_OPDRACHT 1_.
In welke stad hield het regionaal tuchtcollege volgens het tekstfragment over de azc-huisarts de zitting?
_OPDRACHT 2_.
Ga verder met het tekstfragment over de klacht tegen de azc-huisarts en begin na de laatste zin ervan.

_TEKSTFRAGMENT_.
<<<<

Huisarts azc wapent zich tegen klacht
Een huisarts uit Renkum die medische zorg aan asielzoekers verleent, stond zaterdag terecht tijdens een zitting van het regionaal tuchtcollege in Zwolle. Hij ontkent dat hij darmkanker bij een inmiddels overleden asielzoeker had moeten onderkennen.
Tegen hem werd een klacht ingediend wegens „slechte” bejegening en behandeling, die het overlijden van een man aan darmkanker tot gevolg had.
De huisarts meent dat hij op grond van de geuite klachten en inwendig onderzoek tijdens het eerste consult niet kon vermoeden dat er een tumor was. „Het is jammerlijk misgelopen, maar hij heeft niet onverantwoord gehandeld”, aldus zijn raadsman.
De 39-jarige man was pas een paar weken in Nederland toen hij eind 2003 een bezoek bracht aan de huisarts. Hij klaagde over ernstig bloedverlies en een opgezwollen buik en was door de Medische Opvang Asielzoekers (MOA) naar de arts gestuurd.
Er vonden twee consulten plaats. De eerste maal liet de huisarts alleen de klachten vertalen en vond hij verder tolken niet nodig. De keer erop was er helemaal geen tolk geregeld en zei hij tegen de man dat hij een andere keer terug moest komen. Hij maakte geen nieuwe afspraak met de man, noch gaf hij het voorval door aan het MOA.

>>>>

_MATERIAAL_.
<<<<

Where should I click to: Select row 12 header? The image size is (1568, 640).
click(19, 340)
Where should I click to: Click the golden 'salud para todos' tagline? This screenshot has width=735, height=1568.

>>>>

_ANTWOORD 1_.
In Zwolle.

_ANTWOORD 2_.
Pas na een verhuizing -kort erop- naar een ander AZC, werd een andere huisarts bezocht. Die verwees de man naar het ziekenhuis, waar bleek dat de man aan darmkanker leed. Enkele maanden na een operatie overleed hij.
Toen er bij het tweede consult geen tolk aanwezig was werd de broer van de man -die ook tolk is- ingeschakeld. Die zei tegen de huisarts dat hij wel de klachten van zijn zwager wilde vertalen, maar vanwege de familierelatie niet verder zou gaan dan dat. „U kunt ook ad hoc een tolk inschakelen”, gaf hij als advies en hij neemt het de huisarts nu kwalijk dat hij dat niet heeft geprobeerd. „Hij geeft de schuld aan anderen, niet aan zichzelf. Is een mensenleven niet waard om een telefoontje te plegen?”
De vrouw van de overleden echtgenoot vindt dat de huisarts haar man vanwege de slechtecommunicatie had moeten verwijzen naar het ziekenhuis.
Uitspraak 21 juli.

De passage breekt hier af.